For an argument to be logically fallacious simply means that it is not valid deductive logic. That is the truth of the premises does not guarantee the truth of the conclusion. An argument that provides assurance that the conclusion is almost certainly true is logically fallacious. Since that is the most that science actually claims it isn't that important that it's methods fall short of rigourous deductive logic. (Note that "fuzzy logic" does deal with probabilities and the scientific method could well be valid under those conditions).
So science doesn't rest on pure deductive logic. How then does it work. By considering probabilities. Let us suppose that a theory predicts a certain observation that will be true if the theory is true and true with a probability p if the theory is incorrect. So you have a probability p of being wrong if you guess that the theory is right on one observation. But when you add other observations in the probability goes down. Two such predictiosn and the probability is p^2, three and it is p^3 - and probabilitis can drop pretty quickly.

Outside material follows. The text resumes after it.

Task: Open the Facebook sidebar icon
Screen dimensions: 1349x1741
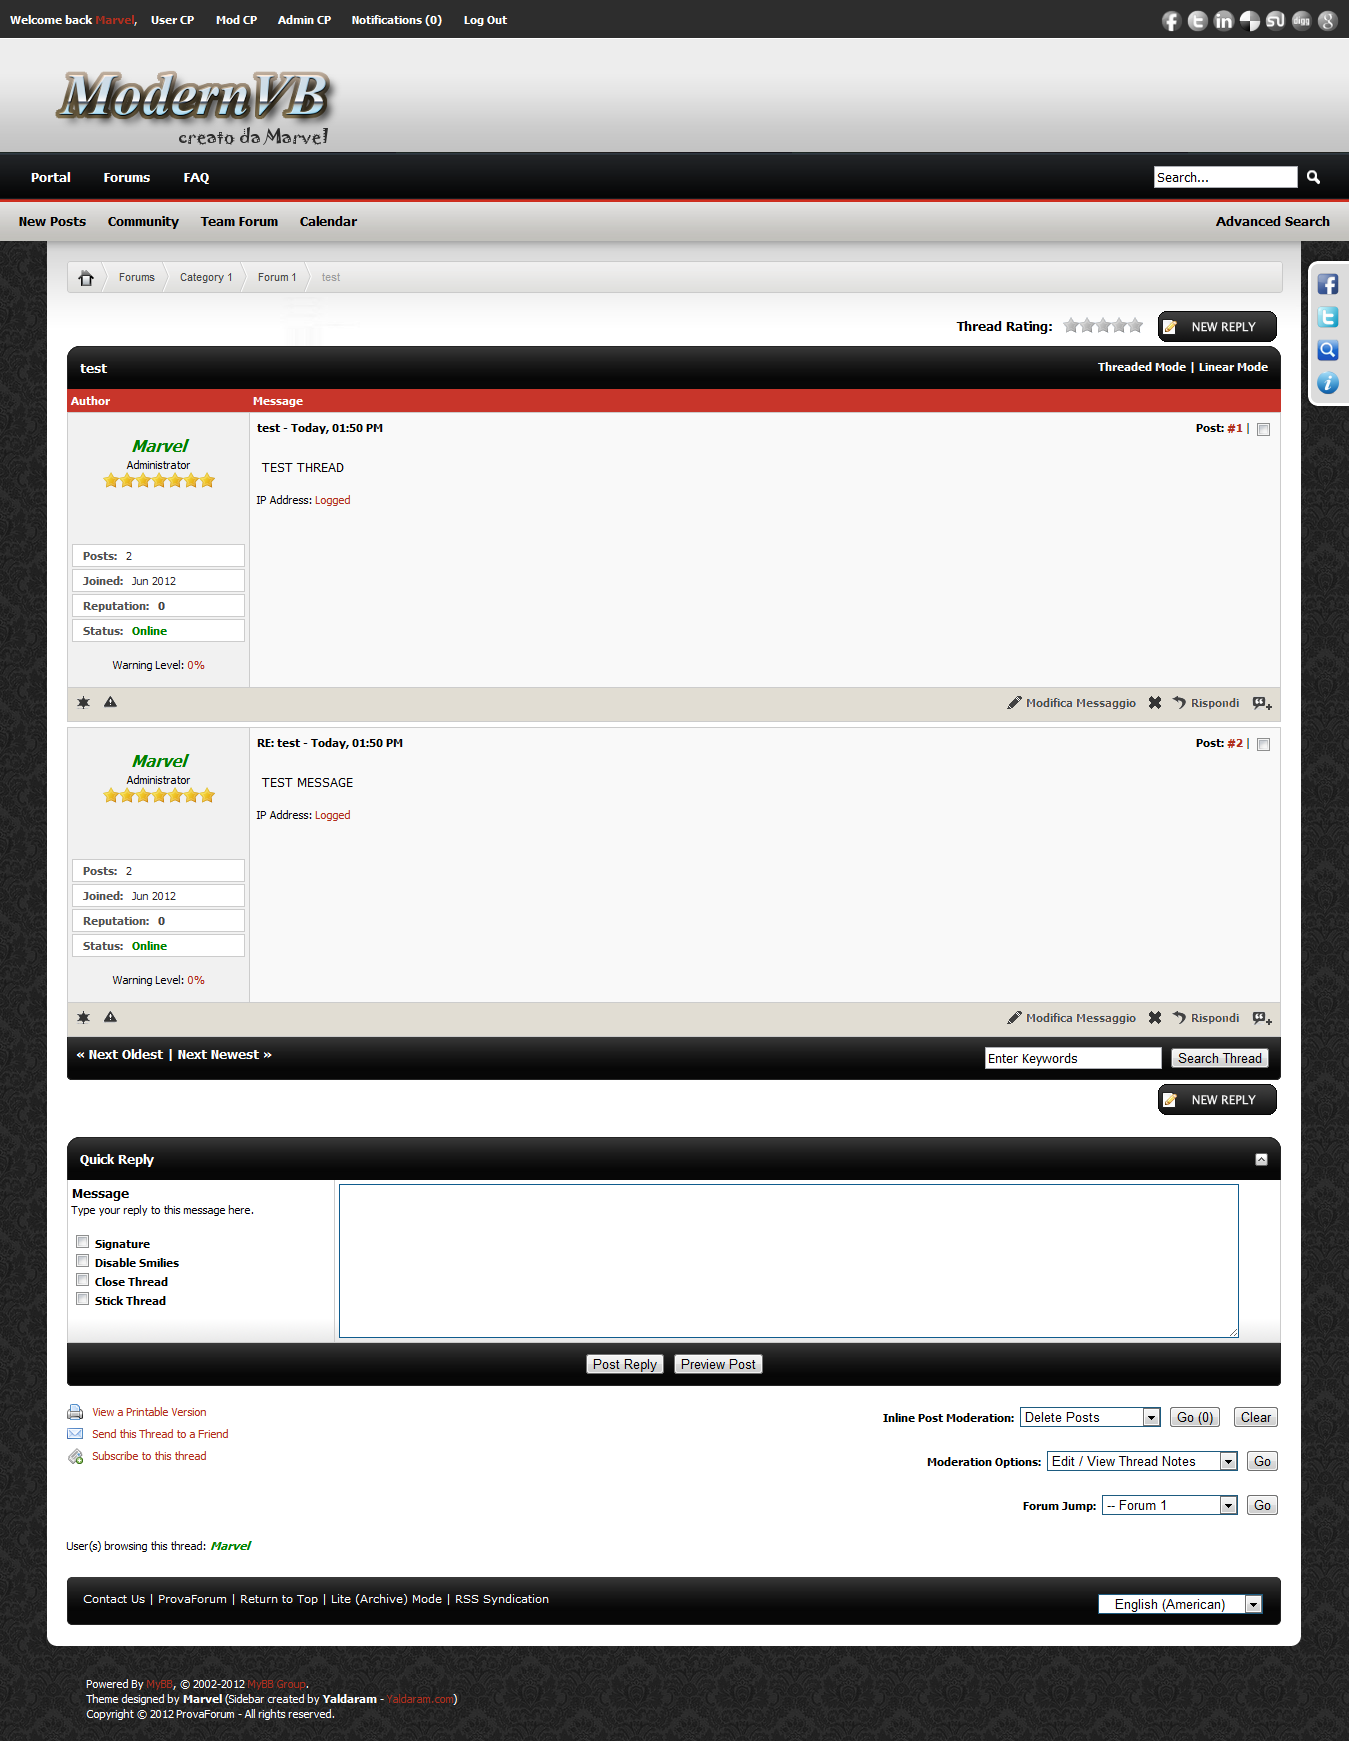Action: click(x=1327, y=285)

Let's use an illustration. Suppose someone else is flipping a coin and it comes up heads first time. You wouldn't guess that there was anthing wrong there. Suppose that it comes up heads 10 times in a row. You might start to suspect something there - the odds are worse than 1000:1 against that happening by chance. Thirty times in a row and the odds are a billion to one. Any sensible person is going to get suspicious that there is something not quite right going on at some point in this performance. And every further head will - rightly - make them more suspicious. That's the sort of reasoning you have to address. Cumulative probabilities adding up to one whacking great improbability - not simple examples like the sort you present.